Yesterday, as Lord Hutton was concluding his presentation, David Kay, head of the United States Iraq Survey Group until he resigned on Friday, was preparing to testify to Congress that he did not believe such weapons had existed. In the past two days, President Bush and Vice-President Dick Cheney have backed away from their earlier assertions that weapons would be found, while Democratic presidential contenders have seized on the issue as a promising line of attack on the President.
Lord Hutton, let us be clear, does not set out to answer this question. He acknowledges the controversy as legitimate but concluded that “a question of such wide import, which would involve the consideration of a wide range of evidence, is not one which falls within my terms of reference”.
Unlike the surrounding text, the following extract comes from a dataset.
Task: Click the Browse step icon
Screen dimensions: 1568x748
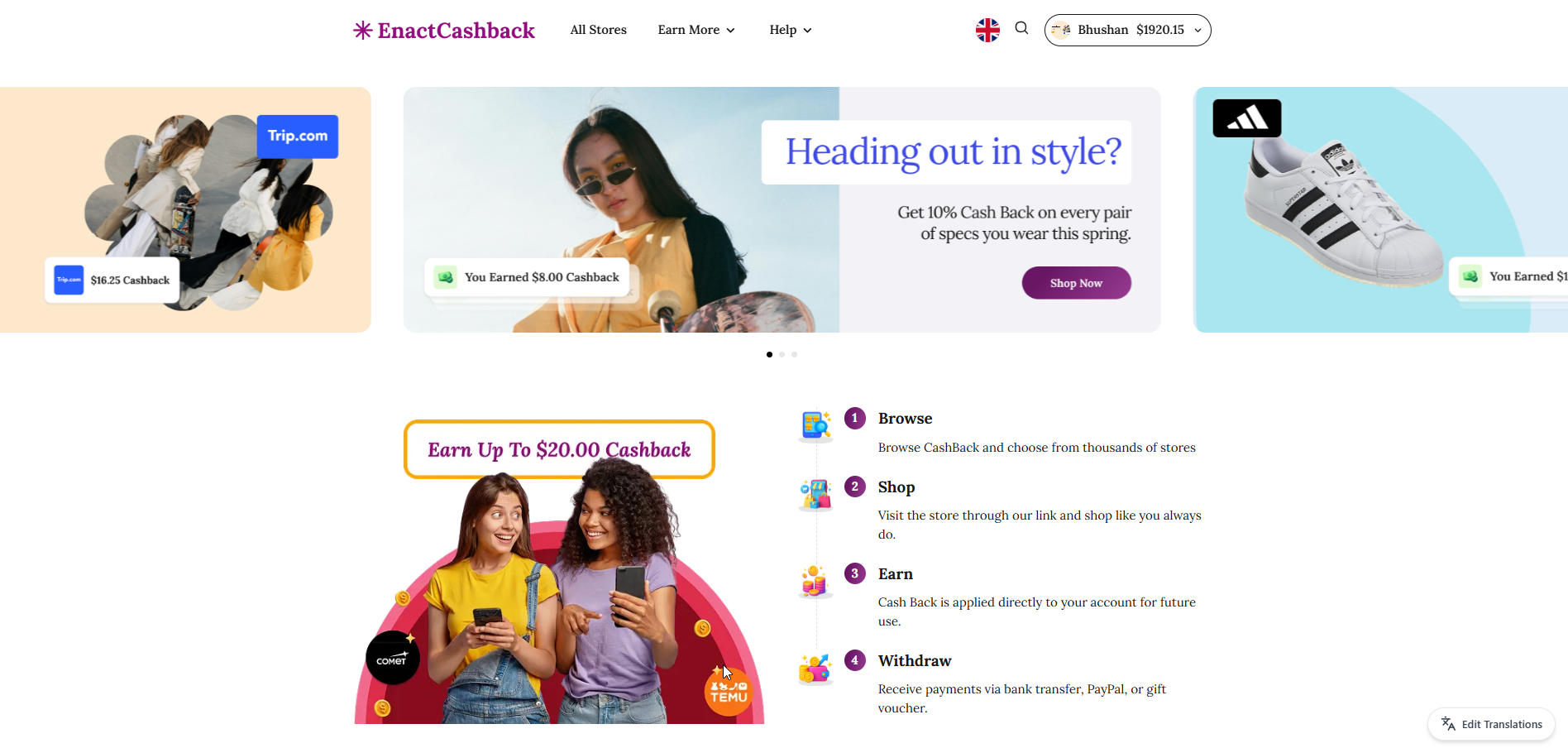Action: coord(816,424)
He does consider how the dossier was put together. But he also exonerates — almost — intelligence chiefs such as John Scarlett, chairman of the Joint Intelligence Committee, from the charge of inappropriately strengthening the presentation of intelligence.
In criticism whose mildness would be hard to surpass, he says: “I consider that the possibility cannot be completely ruled out that the desire of the Prime Minister to have a dossier which, whilst consistent with the available intelligence, was as strong as possible in relation to the threat posed by Saddam Hussein’s weapons of mass destruction, may have subconsciously influenced Mr Scarlett and the other members of the JIC to make the wording of the dossier somewhat stronger than it would have been if it had been contained in a normal JIC assessment.”
However, he adds that “although this possibility cannot be completely ruled out”, he is satisfied that all the intelligence staff involved made sure that the dossier was consistent with JIC intelligence.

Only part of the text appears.